For Vinay Barthwal, co-owner of the Holiday Inn in Allentown, he's decided to reinvest.

He bought the 224-room hotel on Hamilton Street in 2007, and with occupancy rates as low as 30 percent, he lost money most every year until this one, he said. But with new competition two blocks away in the Renaissance Hotel, and a downtown on the rise, he's advancing a $17 million plan to renovate the hotel from top to bottom and bring in a new flag.

"Downtown is coming back and we need to be ready to compete for the new corporate tenants that are coming," Barthwal said. "We must update and upgrade if we want to be part of this resurgence."

While owners of aging hotels would have to reinvest or risk closure, the developers of the well-performing hotels often double down and build again.

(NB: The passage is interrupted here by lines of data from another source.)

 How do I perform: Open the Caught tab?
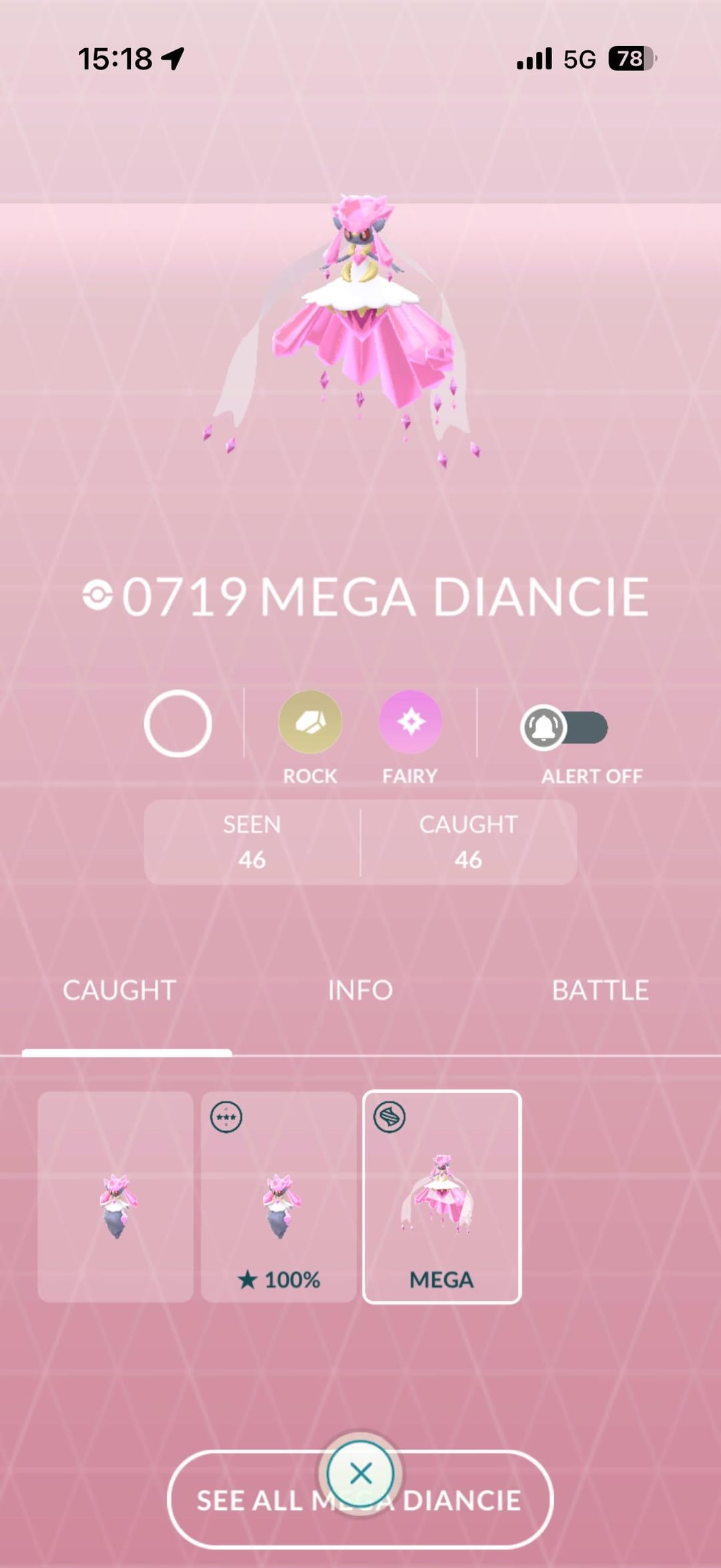pyautogui.click(x=119, y=990)
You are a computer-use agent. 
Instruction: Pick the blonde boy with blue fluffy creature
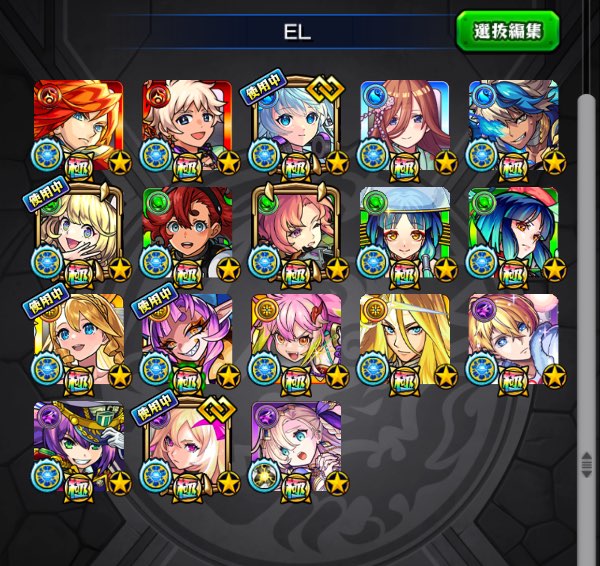click(x=513, y=339)
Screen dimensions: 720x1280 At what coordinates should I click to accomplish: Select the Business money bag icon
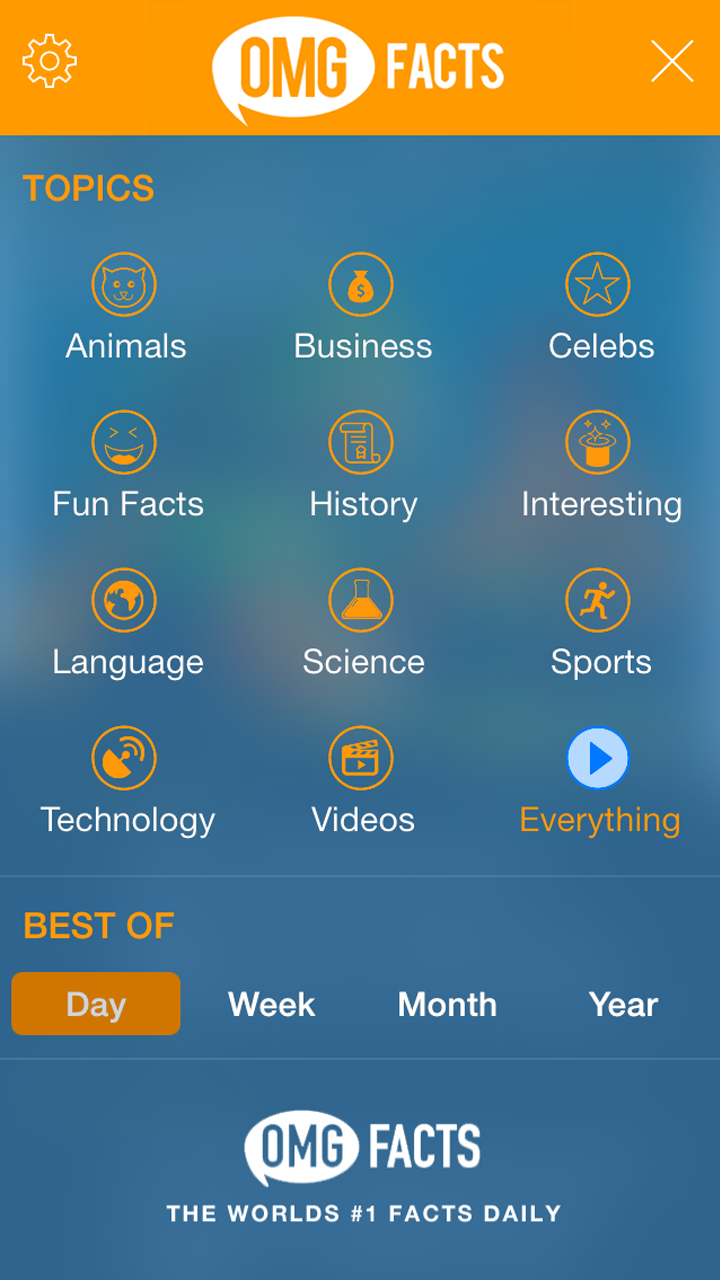click(x=362, y=284)
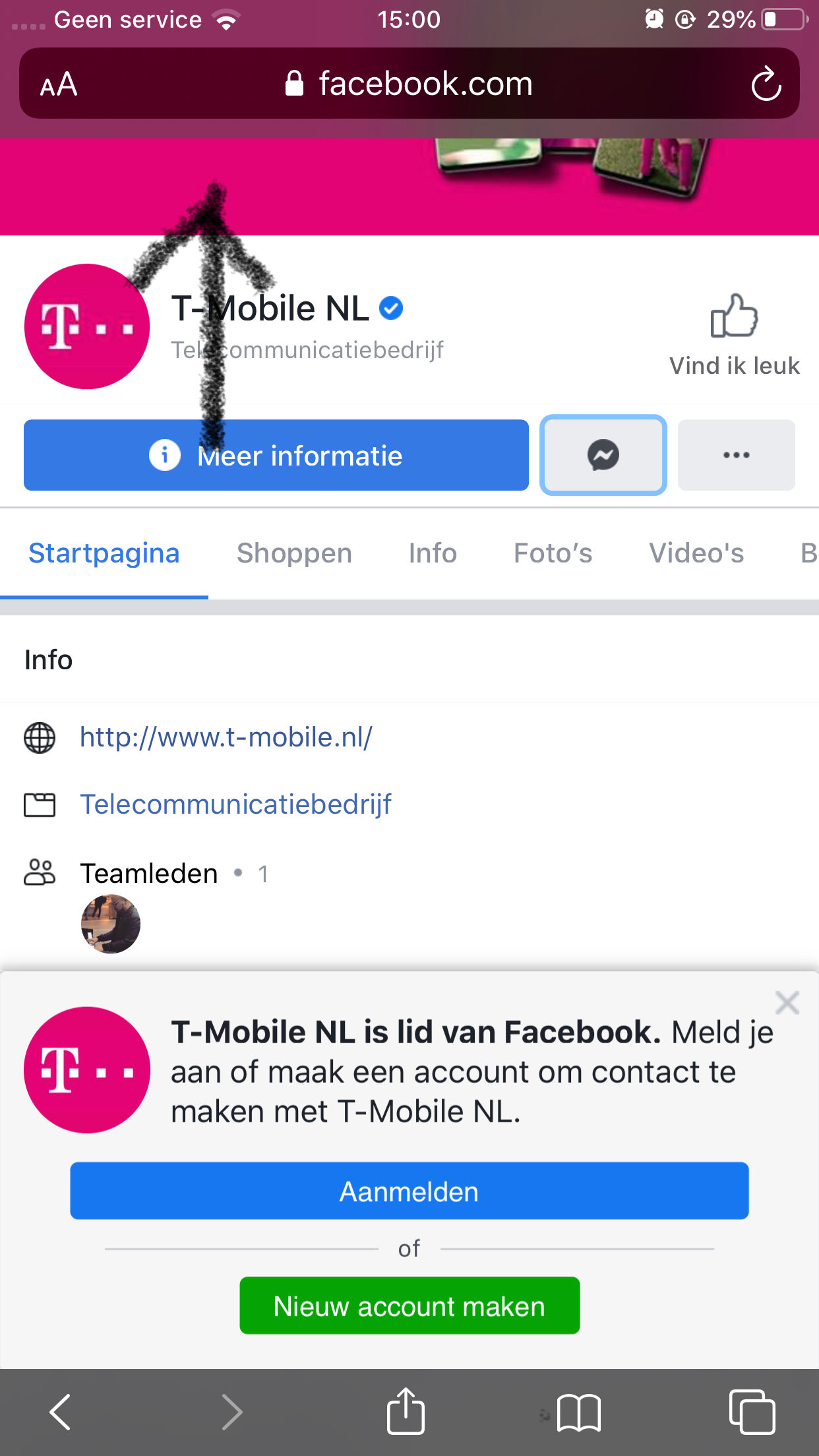Select the Startpagina tab
The width and height of the screenshot is (819, 1456).
[104, 553]
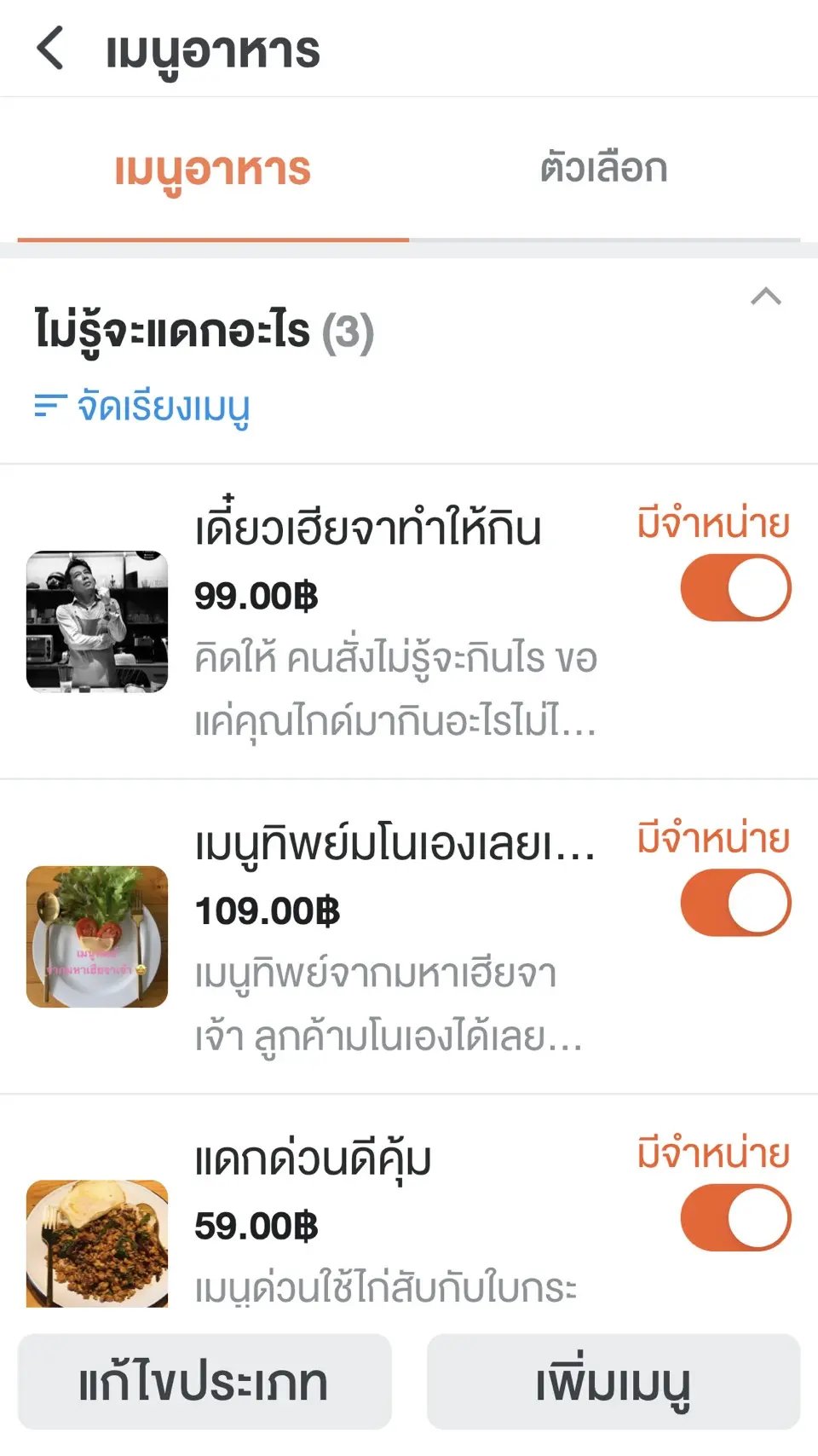The width and height of the screenshot is (818, 1456).
Task: Add a new menu with เพิ่มเมนู
Action: tap(614, 1382)
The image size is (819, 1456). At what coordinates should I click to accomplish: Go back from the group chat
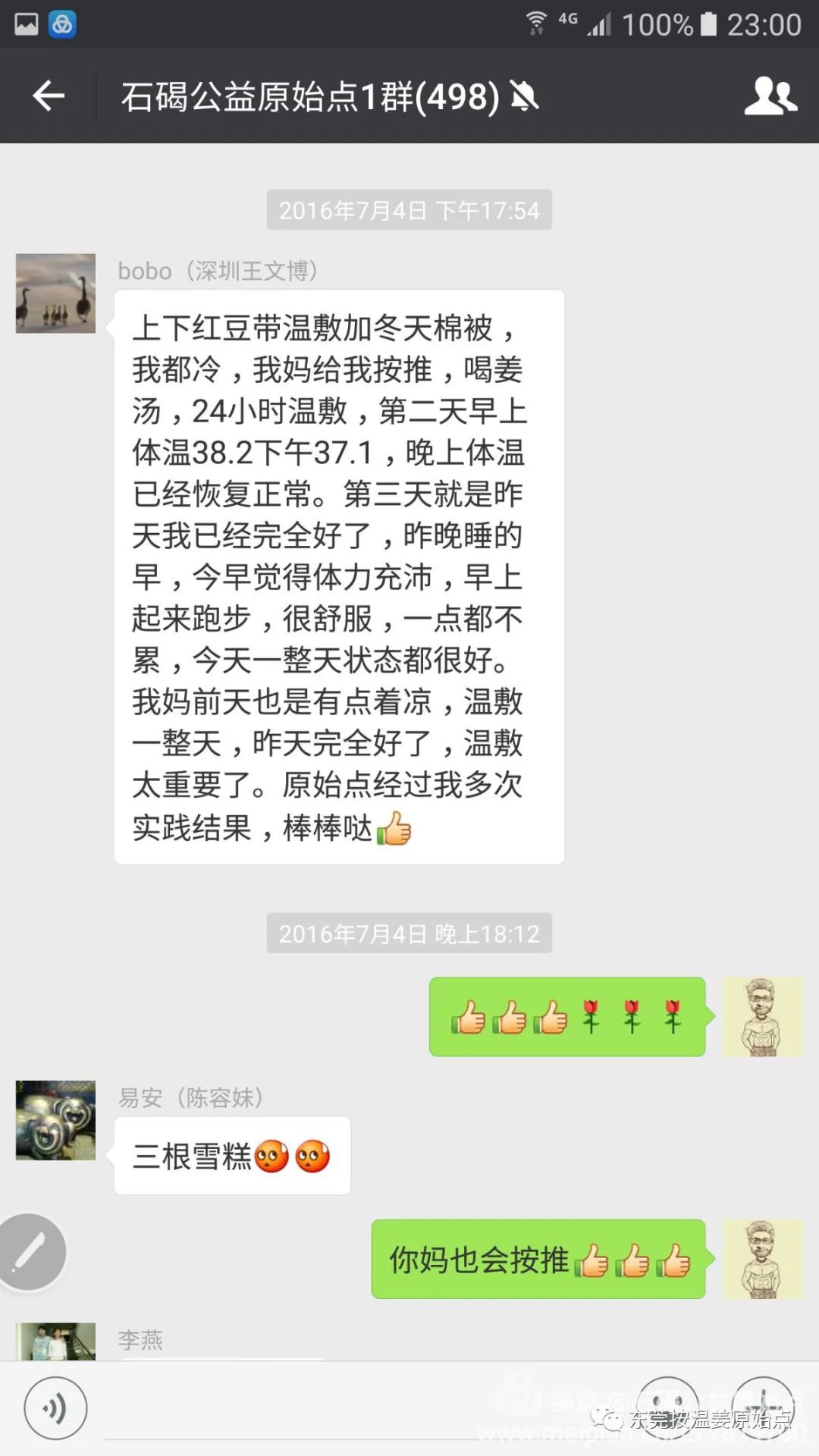point(49,96)
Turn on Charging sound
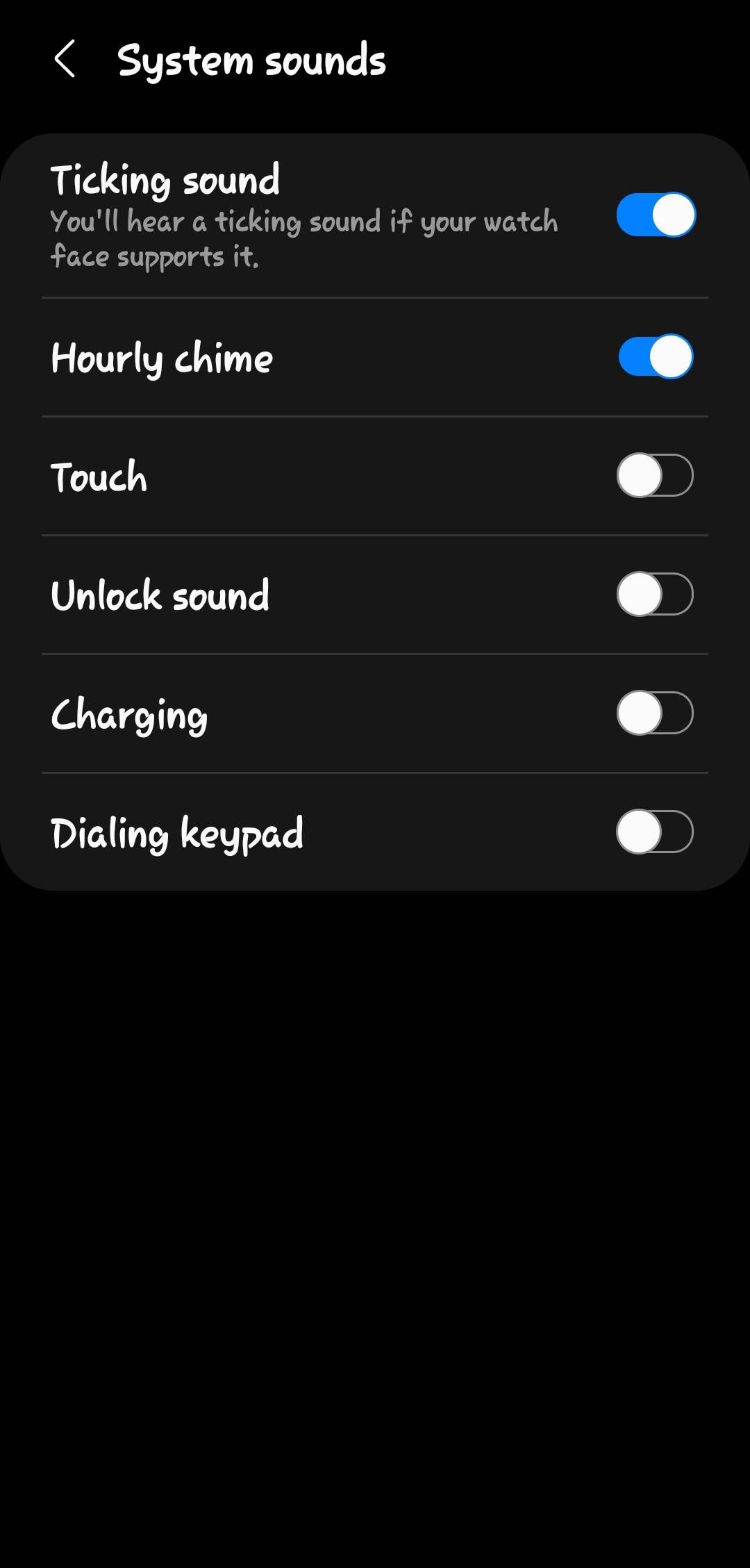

"It's just natural that the ones that are performing well, those owners and developers are going to build more," Mazzoni said.

That could very well be the case for High Hotels. At the groundbreaking last July, High Hotels President Russ Urban said the company's approach is to do projects in clusters. Reese reiterated that strategy in an interview this past week, saying High Hotels has been looking for another potential site in the Greater Lehigh Valley because the company believes the area's growth and activity will continue.

"I definitely think it's a possibility," Reese said of a second hotel, "but we don't have anything definite at this point."

As for what will determine the success of the new hotels? That will be branding and location, according to experts. And, Patel notes, how the guest feels once they check out.

"At the end of the day, it's about the guest satisfaction and experience at the hotel," he said.